• [TASK ITEM] The line containing "Go to the Users tab" and every line after it, through the last one below: output exactly these and nothing else.

=== SOURCE DATA ===

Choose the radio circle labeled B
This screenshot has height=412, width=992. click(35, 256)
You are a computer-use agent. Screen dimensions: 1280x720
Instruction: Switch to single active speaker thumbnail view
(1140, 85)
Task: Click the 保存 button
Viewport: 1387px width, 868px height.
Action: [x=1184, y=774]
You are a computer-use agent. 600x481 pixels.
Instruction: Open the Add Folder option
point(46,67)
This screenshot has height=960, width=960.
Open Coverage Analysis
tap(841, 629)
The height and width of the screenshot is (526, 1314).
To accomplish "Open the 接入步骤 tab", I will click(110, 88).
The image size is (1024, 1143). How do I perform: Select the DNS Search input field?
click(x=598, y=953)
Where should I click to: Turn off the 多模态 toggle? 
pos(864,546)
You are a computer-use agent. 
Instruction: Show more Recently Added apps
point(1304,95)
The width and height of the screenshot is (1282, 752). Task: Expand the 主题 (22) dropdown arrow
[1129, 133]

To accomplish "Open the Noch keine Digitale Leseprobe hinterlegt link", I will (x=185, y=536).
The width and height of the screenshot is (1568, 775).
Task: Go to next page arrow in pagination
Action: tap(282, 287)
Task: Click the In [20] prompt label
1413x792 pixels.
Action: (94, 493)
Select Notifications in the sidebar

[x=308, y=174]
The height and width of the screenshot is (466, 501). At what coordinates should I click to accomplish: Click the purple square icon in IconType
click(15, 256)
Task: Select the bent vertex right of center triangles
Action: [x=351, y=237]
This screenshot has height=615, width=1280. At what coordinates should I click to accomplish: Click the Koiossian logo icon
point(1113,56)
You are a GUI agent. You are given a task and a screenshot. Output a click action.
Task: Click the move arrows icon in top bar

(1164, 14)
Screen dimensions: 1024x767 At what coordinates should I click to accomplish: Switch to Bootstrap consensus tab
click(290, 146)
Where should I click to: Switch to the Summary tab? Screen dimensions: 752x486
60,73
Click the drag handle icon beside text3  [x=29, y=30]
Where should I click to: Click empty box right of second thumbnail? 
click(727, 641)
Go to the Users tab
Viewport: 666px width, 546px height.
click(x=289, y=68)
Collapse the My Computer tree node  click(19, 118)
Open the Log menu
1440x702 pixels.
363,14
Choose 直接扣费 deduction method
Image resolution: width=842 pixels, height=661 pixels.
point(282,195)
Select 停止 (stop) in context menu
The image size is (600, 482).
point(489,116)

===

• [TASK SOLUTION]
Go to the Users tab
Viewport: 666px width, 546px height.
click(x=289, y=68)
Collapse the My Computer tree node  click(19, 118)
Open the Log menu
1440x702 pixels.
363,14
Choose 直接扣费 deduction method
Image resolution: width=842 pixels, height=661 pixels.
point(282,195)
Select 停止 (stop) in context menu
The image size is (600, 482).
point(489,116)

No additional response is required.